Passage given -
[start]
By Sarah Stockman
Photos courtesy of Dave Meyers
At the 34th annual MTV Video Music Awards in August, Dave Meyers won Best Director and Video of the Year honors for Kendrick Lamar’s “Humble,” from his fourth studio album, Damn.
The Palisadian has now won 17 VMA awards since 2002, but this was his first win for Best Director and second win for Video of the Year. He previously won in 2003 for Missy Elliott’s “Work It.”
“These [awards] are the most meaningful,” Meyers said. “They are the ones that I mentally count.”
His winning video was released on March 30 to great acclaim. Brad Wete of Billboard characterized it as, “A poignant exercise in irony and also filled with messaging that could be perceived as anti-conformist.”
Matt Miller of Esquire called it “The greatest music video in years.”
The video consists of a series of intercut images beginning with Lamar standing in a cathedral dressed as the Pope, a shaft of light illuminating his white vestment. The video quickly cuts to Lamar in a beauty salon, then back to the church, then on a car roof playing golf in the Los Angeles River. One of the most iconic images of the video is Lamar recreating Leonardo da Vinci’s Last Supper, with Lamar occupying the seat held by Jesus.
Meyers was nominated for a Grammy on November 28 for his work on “Humble,” in the Best Music Video category. The Grammys will be held on January 28.
Meyers, who grew up in Berkeley, started making music videos while in high school. The first video he shot was for Slick Rick’s “Children’s Story.” His friend acted out the story while Meyers did the camerawork.
Meyers moved to Los Angeles in 1990 to attend Loyola Marymount University, where he studied film production. After graduating he worked as a production assistant, but what he really wanted to do was direct.
A chance meeting with Good Will Hunting director Gus Van Sant was just the inspiration Meyers needed.
“I ran into Gus Van Sant and he was just finishing a movie To Die For ,” Meyers said. “He was also doing music videos. He told me to practice doing movies through videos.”
Meyers sent out a reel that included his Slick Rick video from high school and was approached by rapper Coolio’s manager.
“The video I did in high school I put on my reel and that got attention,” he said. “I got Coolio’s manager at the time [who said], ‘We have to give him a job.’”
Meyers’ first video was WhoRidas “Shot Callin’ & Big Ballin’” (1996). “My second video was the Coolio’s manager video, even though I officially ‘got’ that video before the first,” he said.
Since then Meyers has directed hundreds of music videos, working with artists ranging from Janet Jackson to Jay Z to Britney Spears.
When Meyers began his career, music videos were made for MTV.
“The MTV generation was a generation of fitting in,” Meyers said. “Most artists wanted what the other guy was doing [so] videos had a homogeny to them.”
Then, in 2005, YouTube burst on the scene and changed everything.
“YouTube brought about the democratization of all things,” Meyers said. Now anyone could make a video that might get millions of views at a much lower price.
“There was an adjustment period,” Meyers said. “The first wave was a complete crash of the budgets [because] a $10,000 video could get 10 million views.”
While the music industry sorted itself out, Meyers started directing commercials, including the famous Apple iPod commercial featuring a solid black figure holding a white iPod with headphones dancing against a brightly colored background.
[end]
(Items in a dataset)
[start]
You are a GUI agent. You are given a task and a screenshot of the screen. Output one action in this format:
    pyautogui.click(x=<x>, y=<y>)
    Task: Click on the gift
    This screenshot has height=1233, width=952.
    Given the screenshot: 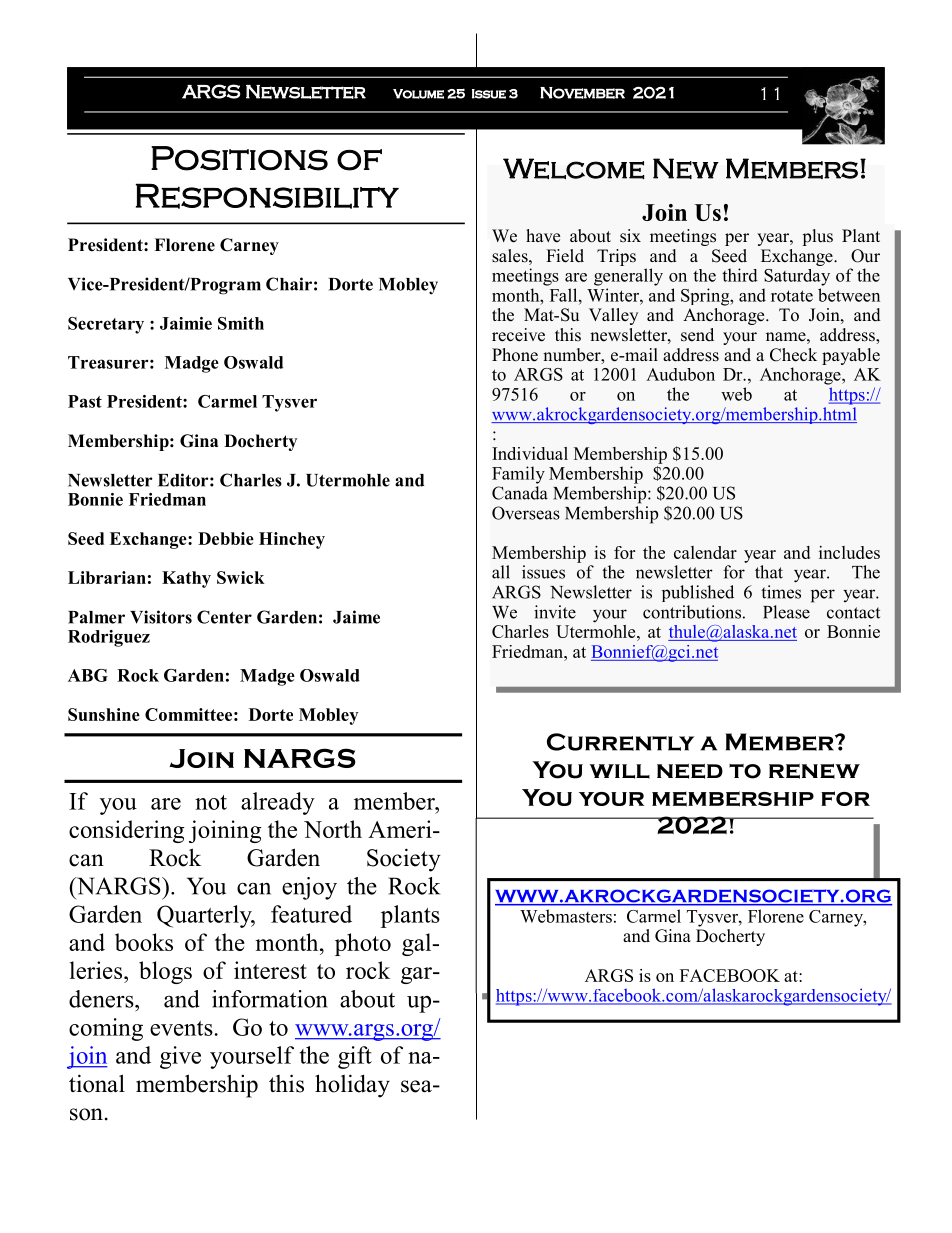 What is the action you would take?
    pyautogui.click(x=355, y=1057)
[end]
Task list -
1. Output, word for word, the lines of the rows from their first line through the line containing "This screenshot has", with both ends included.
2. Continue the article about director Dave Meyers, picking up after its last sentence.

The responses -
1.
You are a GUI agent. You are given a task and a screenshot of the screen. Output one action in this format:
    pyautogui.click(x=<x>, y=<y>)
    Task: Click on the gift
    This screenshot has height=1233, width=952.

2.
Meyers has found that commercials are not as appreciated as music videos. “They’re kind of an invisible medium. Even me, who works in commercials, will fast forward through commercials,” he said. “Commercials are meaningful in the commercial world.”
Despite getting lots of commercial work, Meyers found he couldn’t stay away from videos. As he puts it, “They were always my calling card.”
When he reentered the music video world, everything had changed. “The MTV days were about fitting in, and now it’s about standing out,” Meyers said.
It now takes him longer to create a video. Instead of 40 music videos a year, he’s down to 10. “The intention is there from the start to do something special and different. That requires a heck of a lot more prep time than the last decade. I used to write a page of text and I’d get the job. Now I have 14 to 20 pages.”
Although Meyers is mostly only credited as the director for these videos, he says he is much more than just director. “All in all, it’s pretty much just me. You only get celebrated as a director. I spend three to four weeks writing, sometimes with a staff of writers, to really procure a vision.”
He also has to take into account the artist’s vision for the video, although that level of involvement depends on the artist.
“Sometimes the artist, like Kendrick [Lamar], has instincts and ideas. Missy [Elliott] and André [3000 from Outkast] were like that,” Meyers said. “There are artists who offer up where they want to go [and] there are other artists who like to be taken on a ride.”
The final decision and its consequences lie with Meyers. “Ultimately when it comes down on the day, making the vision hot, that responsibility is pretty much mine,” he said. “I won’t let the artist convince me of something that sounds terrible.”
Meyers moved to the Palisades eight years ago when he married his wife, Nancy, who works as a federal law clerk. She “wanted to have a more family-friendly neighborhood.”
The couple has three children, the oldest of whom graduated in June from Palisades Charter High School and attends college in Atlanta. His younger kids are in third grade and kindergarten at Palisades Elementary.
Along with music videos and commercials, Meyers also directed the 2007 film The Hitcher, and hopes to do more film work in the future.
He recently shot a music video with Camila Cabello for her single, “Havana,” and another with Maroon 5. In between, he shot commercials for Google and Norwegian Cruises. “There’s a couple of exciting ones coming up I can’t tell you about yet,” he added.
Meyers enjoys his work: “It’s nice to build those relationships and go on those adventures.”